I’ve been interested in apple stickers since February 2005, when I wrote in my notebook about the standard Washington Granny Smith sticker as the pinnacle of apple sticker design: a relatively large price-look-up code, clear country-of-origin identification, clever placement of the little pull-tab, and no superfluous design elements. A while ago, I read an article in the Journal of Mundane Behavior about collecting fruit stickers, titled “Fruit Stickers — The Overlooked Booty of the Lunchroom” (Shiman). I felt simultaneously less alone and less original. The article said things that were familiar to me: “Tiny jewels of advertising with multi-color gradients…Even oranges have URLs.” I thought of my minor obsession as emblematic of my interests in advertising, branding, symbols, small representations, information architecture, usability. But after I read that article and saw a website that displayed hundreds and hundreds of scanned fruit stickers, I decided to switch to collecting military patches from World War II, which seemed like it might be an unusual hobby for my demographic if nothing else.

I was obsessed with apples for about a year.

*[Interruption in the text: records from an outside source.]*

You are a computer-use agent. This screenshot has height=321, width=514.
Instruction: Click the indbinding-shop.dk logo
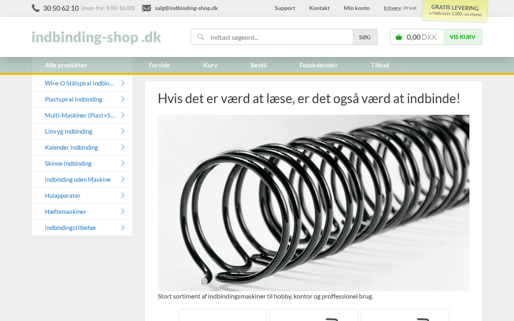click(96, 37)
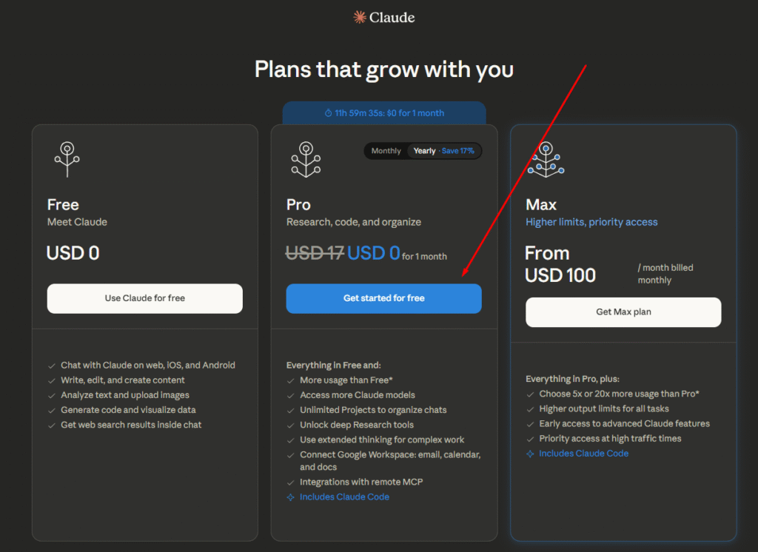758x552 pixels.
Task: Click the 'Get Max plan' button
Action: 623,312
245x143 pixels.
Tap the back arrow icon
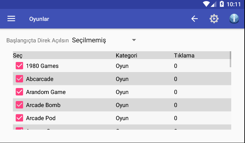pyautogui.click(x=194, y=19)
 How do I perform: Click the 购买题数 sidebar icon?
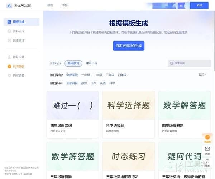9,76
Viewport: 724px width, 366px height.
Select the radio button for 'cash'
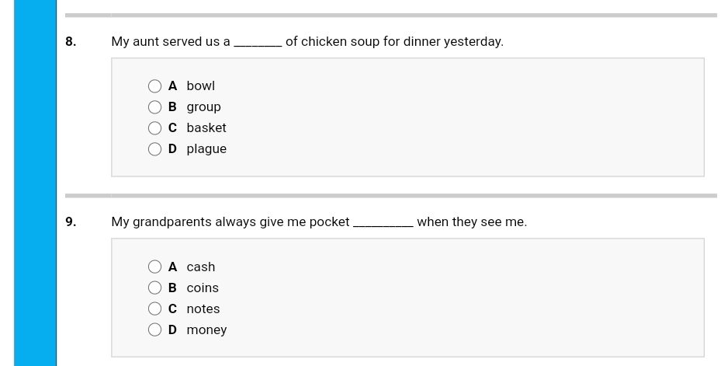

But over winter break I ate a lot of tangerines because the farmer’s markets in southern California are flooded with citrus in the winter; my mom bought a grocery bag full of little orange fruit every Sunday. I liked the tangerines, but I have a limited selection of fruit here at the dining commons, so I began to eat oranges too. I also eat grapefruit now, although grapefruit is tricky because I’ve read it has a catalyzing effect on certain chemicals in the human body. It releases more estrogen from birth control pills, increases the effectiveness of the caffeine in coffee, and makes the stomach more acidic (Krupa). My statistics teacher in high school said that eating enough grapefruit could kill you.

orange peel

Eating an orange could kill you too, if you were a character in Tropic of Orange, by Karen Tei Yamashita. The oranges in the book are filled up with cocaine in Mexico and then smuggled into California, eventually causing a tremendous, fiery freeway blockage in downtown Los Angeles. Midway through the book, oranges are banned from California. The pulpless orange halves of Gatsby’s West Egg parties seemed less dramatic after I read that. Oranges are still important in conjunction with recreational alcohol use (as UCSB has taught me), but Gatsby’s orange peels remind me of nothing more than the empty condoms I see on the pavement as I walk to the Isla Vista Food Co-op. Some decidedly non-organic orange juice made an important appearance at the one amateurishly drunken party in my house early this year, but social activities have calmed down since then. I have a friend who drinks pure orange juice from a gallon jug, instead of the traditional caffeinated beverages, while he writes code for his homework.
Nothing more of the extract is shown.